▸ Source passage
..............................

By HUB Cycling
When more people use a bicycle for transportation instead of using a personal motor vehicle, communities experience huge public-health benefits through the increase in physical activity—and reductions in noise and air pollution.
What many people don’t realize is that the safety of all road users also improves when more people choose two wheels—as cities experience a decrease in traffic crashes, serious injuries, and deaths. There are a couple main reasons for this.
First, people on bicycles pose almost no risk to other road users compared to people driving 2,000-kilogram vehicles. Dr. Kay Teschke, professor emeritus in public health at the University of British Columbia, notes that an average of 1,600 pedestrians in B.C. are hospitalized each year due to collisions or falls on streets and highways. Of these, an average of 10 involve a collision with someone biking—much less than one percent.
"The weight, momentum, and force difference between a motor vehicle and a person on foot or bike is just huge,” says Teschke. “People walking and cycling pose a near zero risk to other road users.”
Second, when more people cycle and walk, motorists become more aware of other road users, contributing to something researchers call “the safety in numbers effect”.

..............................

▸ Try it
Carry on the article about how more cycling makes roads safer, starting right after its last sentence on "the safety in numbers effect".

..............................

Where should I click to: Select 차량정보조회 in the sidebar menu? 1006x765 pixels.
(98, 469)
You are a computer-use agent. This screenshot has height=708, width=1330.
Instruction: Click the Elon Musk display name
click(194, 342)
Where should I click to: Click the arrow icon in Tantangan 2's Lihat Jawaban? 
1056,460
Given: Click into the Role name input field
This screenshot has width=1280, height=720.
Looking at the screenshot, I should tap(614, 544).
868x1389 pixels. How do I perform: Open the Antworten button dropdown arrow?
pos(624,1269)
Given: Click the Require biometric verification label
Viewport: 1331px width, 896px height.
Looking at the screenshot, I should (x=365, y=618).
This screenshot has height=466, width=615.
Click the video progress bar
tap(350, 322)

..............................

▸ Result of the task
Put simply, when more people bike, walk, and take transit, people behind the wheel become more alert to these vulnerable road users, driving more carefully and improving road safety for everyone.
“The research shows that the effect of safety in numbers is virtually the same for people cycling and people walking,” adds Teschke.
The City of Vancouver’s investment in cycling infrastructure has not only paid dividends by increasing the number of people using healthy and nonpolluting transportation, but has also contributed to the city’s overall road safety record.
There’s plenty of data to show that traffic injuries and deaths are preventable. By doing everything we can to allow people to choose safer and healthier modes of travel (transit, walking, biking)—by lowering speed limits and improving street designs to protect all road users—we can save lives.